▸ **WHAT YOU WILL DO**:
Starting at the line containing "M (väčšia) (67, 1014)" and ending at the line containing "Detailný popis (68, 1621)", rewrite only those items in full, text included, multiplying each coordinate in the answers by 1.2 and rounding to whole numbers, with halves rounded up.
-- -- --
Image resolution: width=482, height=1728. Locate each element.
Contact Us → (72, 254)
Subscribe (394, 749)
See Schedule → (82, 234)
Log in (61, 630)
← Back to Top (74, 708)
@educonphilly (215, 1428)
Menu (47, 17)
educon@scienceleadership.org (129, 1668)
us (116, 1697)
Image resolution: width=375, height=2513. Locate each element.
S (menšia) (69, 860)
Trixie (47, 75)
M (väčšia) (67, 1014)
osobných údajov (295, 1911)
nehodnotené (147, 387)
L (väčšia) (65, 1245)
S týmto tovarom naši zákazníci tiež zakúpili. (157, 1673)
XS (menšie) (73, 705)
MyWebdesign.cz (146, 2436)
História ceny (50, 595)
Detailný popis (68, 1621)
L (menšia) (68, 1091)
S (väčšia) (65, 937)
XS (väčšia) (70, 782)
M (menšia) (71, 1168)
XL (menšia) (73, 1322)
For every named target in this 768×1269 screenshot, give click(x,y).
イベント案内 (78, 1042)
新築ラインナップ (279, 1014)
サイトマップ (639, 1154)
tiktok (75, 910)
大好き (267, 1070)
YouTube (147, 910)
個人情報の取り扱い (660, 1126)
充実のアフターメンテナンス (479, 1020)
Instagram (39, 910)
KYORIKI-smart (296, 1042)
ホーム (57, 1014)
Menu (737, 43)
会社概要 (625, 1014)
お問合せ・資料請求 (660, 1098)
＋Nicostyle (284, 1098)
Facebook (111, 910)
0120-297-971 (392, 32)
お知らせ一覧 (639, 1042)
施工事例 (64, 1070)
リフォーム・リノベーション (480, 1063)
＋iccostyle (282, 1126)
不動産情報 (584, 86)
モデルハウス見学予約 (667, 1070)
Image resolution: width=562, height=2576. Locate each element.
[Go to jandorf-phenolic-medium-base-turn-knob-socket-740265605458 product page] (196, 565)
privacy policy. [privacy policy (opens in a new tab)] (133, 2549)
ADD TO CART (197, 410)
-- -- --
▸ **THE COMPLETED TASK**:
M (väčšia) (80, 1217)
osobných údajov (354, 2293)
nehodnotené (176, 464)
L (väčšia) (78, 1494)
S týmto tovarom naši zákazníci tiež zakúpili. (188, 2008)
XS (menšie) (88, 846)
MyWebdesign.cz (175, 2923)
História ceny (60, 714)
Detailný popis (82, 1945)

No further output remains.